Instant payments should prove advantageous for one large group in particular: retailers. While some would certainly appreciate this concept, online shopping requires only that the customer’s payment is immediately confirmed and guaranteed to the retailer, as opposed to the money immediately being paid into the account. These guarantees are particularly important for digital goods, which are instantly released to customers, as well as for fast shipping services, as they enable goods to be dispatched the moment payment is confirmed. The effect for the retailer is therefore similar, except that real-time guarantees do not incur the enormous additional costs involved with instant payments. This becomes even clearer when you consider that retailers nowadays often work with payment targets of between 30 and 90 days. In such cases, payment services with real-time guarantees, like the German giropay or Dutch iDEAL, represent a dramatic advancement. Retailers leveraging these services receive instant payment guarantees and their accounts are credited just a day or two later.

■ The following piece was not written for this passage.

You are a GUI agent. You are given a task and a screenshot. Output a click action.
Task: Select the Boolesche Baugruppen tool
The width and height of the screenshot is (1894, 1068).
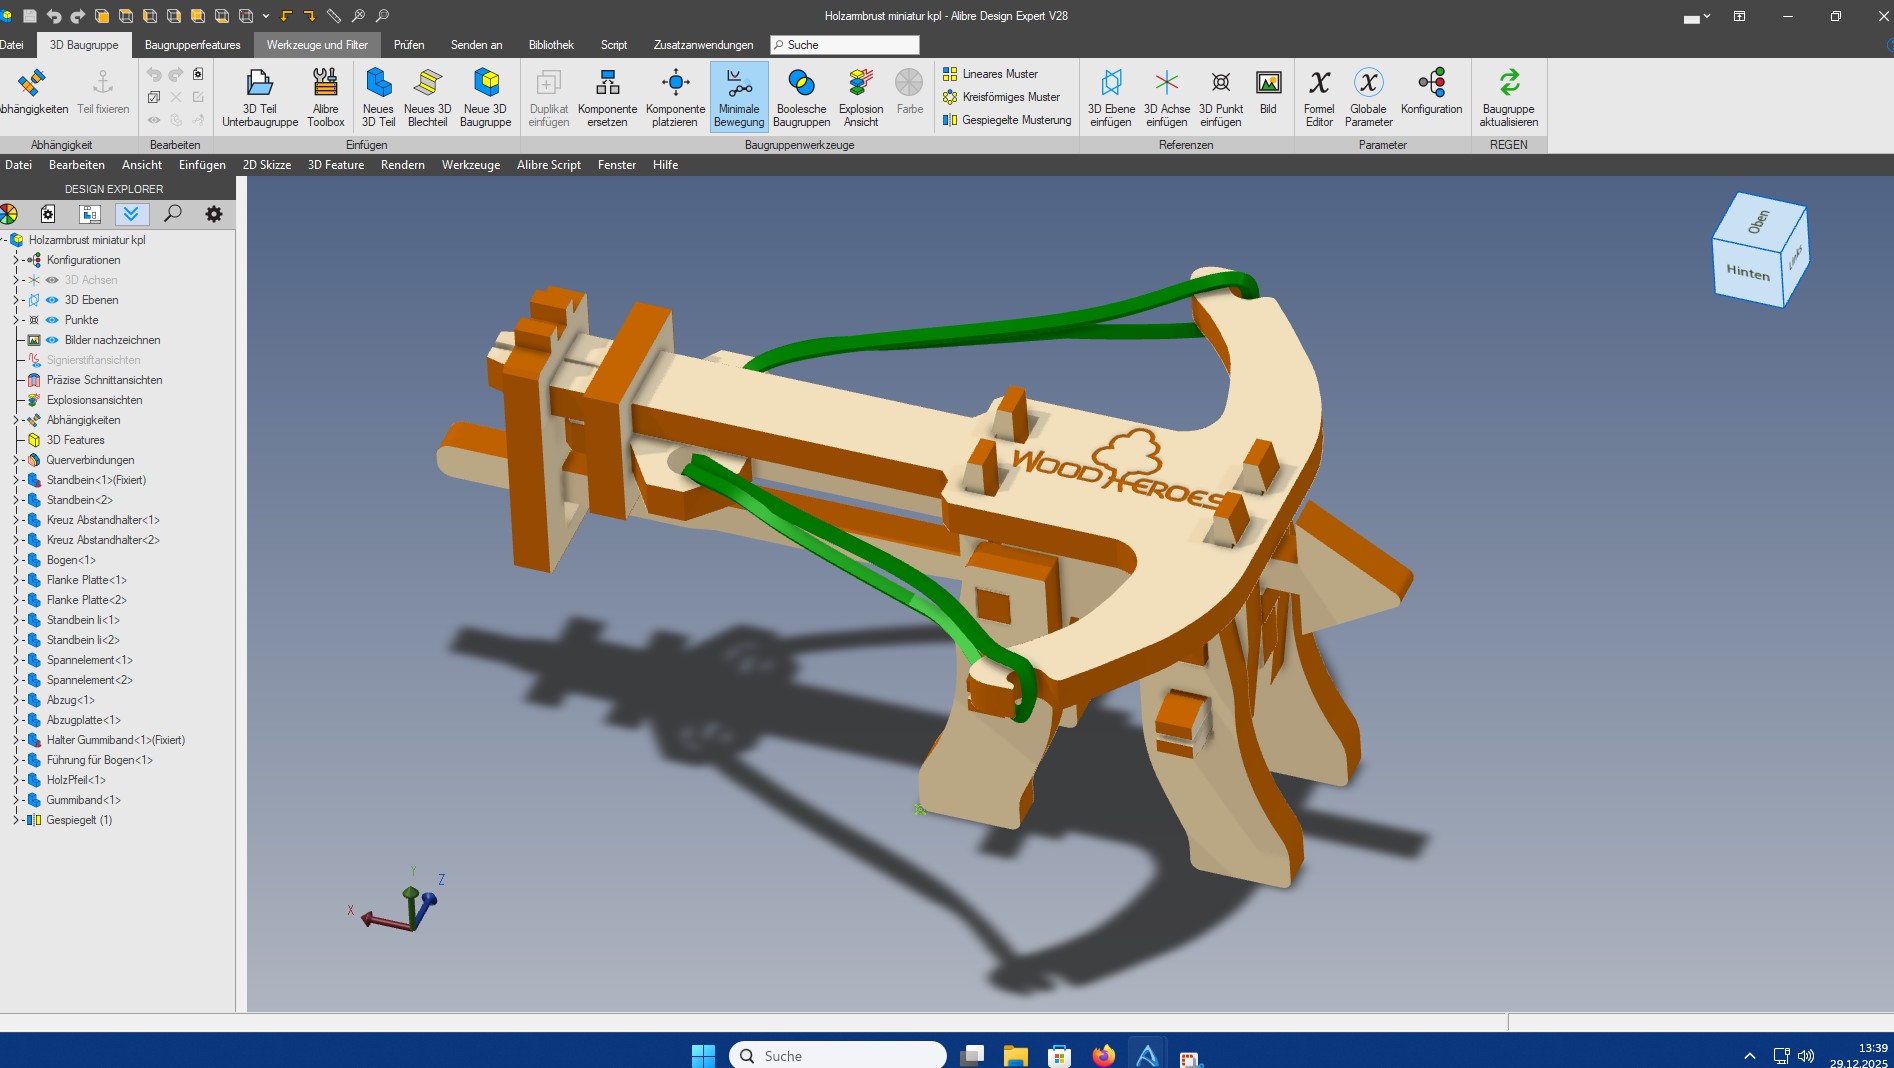pyautogui.click(x=801, y=84)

For many retailers, receiving real-time credits to their accounts could even be counterproductive, as daily auditing and consolidation takes time and effort. Many find weekly or monthly reconciliation perfectly adequate.

Instant payments already exist

The retailer’s perspective is, however, not the only one. What about the consumer? When private individuals are on the receiving end, there is certainly a great need for instant payments, as they allow the funds to be accessed immediately. However, these are not the only way to provide this service. Some e-money providers, including the PPRO Group, already offer instant payments. When a VIABUY prepaid credit card is loaded using InstantTransfer, for example, the money is immediately available for spending or withdrawal. In such cases, the e-money provider—in this case, the PPRO Group—bears the risk that the transfer may not go through the next day, as well as the costs of the making the credit available early. In principle, banks could handle this amongst themselves. Whether each bank would then bear the risk for its own customers or whether the institutions involved would share the risk has yet to be decided; a number of different models are possible.

A great deal could therefore be achieved simply by guaranteeing payments as opposed to offering instant payments, and the high infrastructure investment required to implement instant payments could, for the time being, be saved.